WORK TO COMPLETE = Of all the lines below, return only those starting with the line holding "Bốn phương kết bạn (131, 2352)" and going on through the line holding "Video (31, 2249)", exactly as written.

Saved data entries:
::::

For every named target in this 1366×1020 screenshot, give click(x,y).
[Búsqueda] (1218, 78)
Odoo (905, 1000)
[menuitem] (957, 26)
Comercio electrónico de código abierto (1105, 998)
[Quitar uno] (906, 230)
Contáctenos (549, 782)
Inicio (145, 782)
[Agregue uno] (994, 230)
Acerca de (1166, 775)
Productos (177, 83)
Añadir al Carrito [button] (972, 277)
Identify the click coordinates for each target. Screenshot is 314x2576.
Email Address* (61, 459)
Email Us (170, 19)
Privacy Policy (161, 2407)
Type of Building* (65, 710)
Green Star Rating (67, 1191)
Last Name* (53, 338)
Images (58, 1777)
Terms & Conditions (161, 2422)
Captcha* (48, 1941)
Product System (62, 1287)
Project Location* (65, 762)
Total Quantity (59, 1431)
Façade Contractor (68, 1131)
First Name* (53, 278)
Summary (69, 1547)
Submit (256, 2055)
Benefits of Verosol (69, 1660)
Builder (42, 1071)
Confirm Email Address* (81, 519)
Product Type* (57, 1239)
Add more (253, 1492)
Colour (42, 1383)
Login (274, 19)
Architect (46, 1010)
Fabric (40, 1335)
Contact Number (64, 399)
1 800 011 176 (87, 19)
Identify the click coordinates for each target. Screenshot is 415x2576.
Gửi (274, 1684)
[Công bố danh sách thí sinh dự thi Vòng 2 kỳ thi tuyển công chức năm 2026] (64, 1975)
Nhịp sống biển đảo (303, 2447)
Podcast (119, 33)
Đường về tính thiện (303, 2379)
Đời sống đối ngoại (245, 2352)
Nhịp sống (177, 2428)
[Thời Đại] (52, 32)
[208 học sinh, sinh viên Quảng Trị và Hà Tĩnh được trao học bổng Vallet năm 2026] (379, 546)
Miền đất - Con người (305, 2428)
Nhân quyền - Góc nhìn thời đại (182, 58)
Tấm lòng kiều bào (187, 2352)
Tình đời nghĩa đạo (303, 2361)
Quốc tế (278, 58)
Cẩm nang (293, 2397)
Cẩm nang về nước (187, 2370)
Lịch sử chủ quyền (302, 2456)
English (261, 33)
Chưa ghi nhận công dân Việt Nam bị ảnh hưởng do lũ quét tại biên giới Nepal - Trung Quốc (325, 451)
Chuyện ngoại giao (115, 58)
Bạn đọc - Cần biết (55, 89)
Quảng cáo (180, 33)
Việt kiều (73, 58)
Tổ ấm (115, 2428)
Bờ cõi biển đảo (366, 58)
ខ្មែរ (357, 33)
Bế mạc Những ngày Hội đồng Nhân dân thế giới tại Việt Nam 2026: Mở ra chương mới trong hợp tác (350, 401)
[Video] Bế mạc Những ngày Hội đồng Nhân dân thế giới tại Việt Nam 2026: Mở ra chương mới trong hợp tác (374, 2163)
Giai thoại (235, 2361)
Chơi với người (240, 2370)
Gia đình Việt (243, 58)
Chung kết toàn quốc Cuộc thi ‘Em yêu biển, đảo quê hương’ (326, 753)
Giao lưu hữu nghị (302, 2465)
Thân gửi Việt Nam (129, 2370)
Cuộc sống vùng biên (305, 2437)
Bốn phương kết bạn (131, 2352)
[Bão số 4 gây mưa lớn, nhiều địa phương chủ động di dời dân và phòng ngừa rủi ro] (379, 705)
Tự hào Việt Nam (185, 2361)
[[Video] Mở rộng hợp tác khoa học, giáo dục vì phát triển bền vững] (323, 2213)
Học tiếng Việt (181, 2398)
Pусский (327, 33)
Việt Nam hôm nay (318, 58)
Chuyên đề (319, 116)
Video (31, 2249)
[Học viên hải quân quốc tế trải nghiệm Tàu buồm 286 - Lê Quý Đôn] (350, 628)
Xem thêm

::::

YOUR SOLUTION =
Bốn phương kết bạn (131, 2352)
[Bão số 4 gây mưa lớn, nhiều địa phương chủ động di dời dân và phòng ngừa rủi ro] (379, 705)
Tự hào Việt Nam (185, 2361)
[[Video] Mở rộng hợp tác khoa học, giáo dục vì phát triển bền vững] (323, 2213)
Học tiếng Việt (181, 2398)
Pусский (327, 33)
Việt Nam hôm nay (318, 58)
Chuyên đề (319, 116)
Video (31, 2249)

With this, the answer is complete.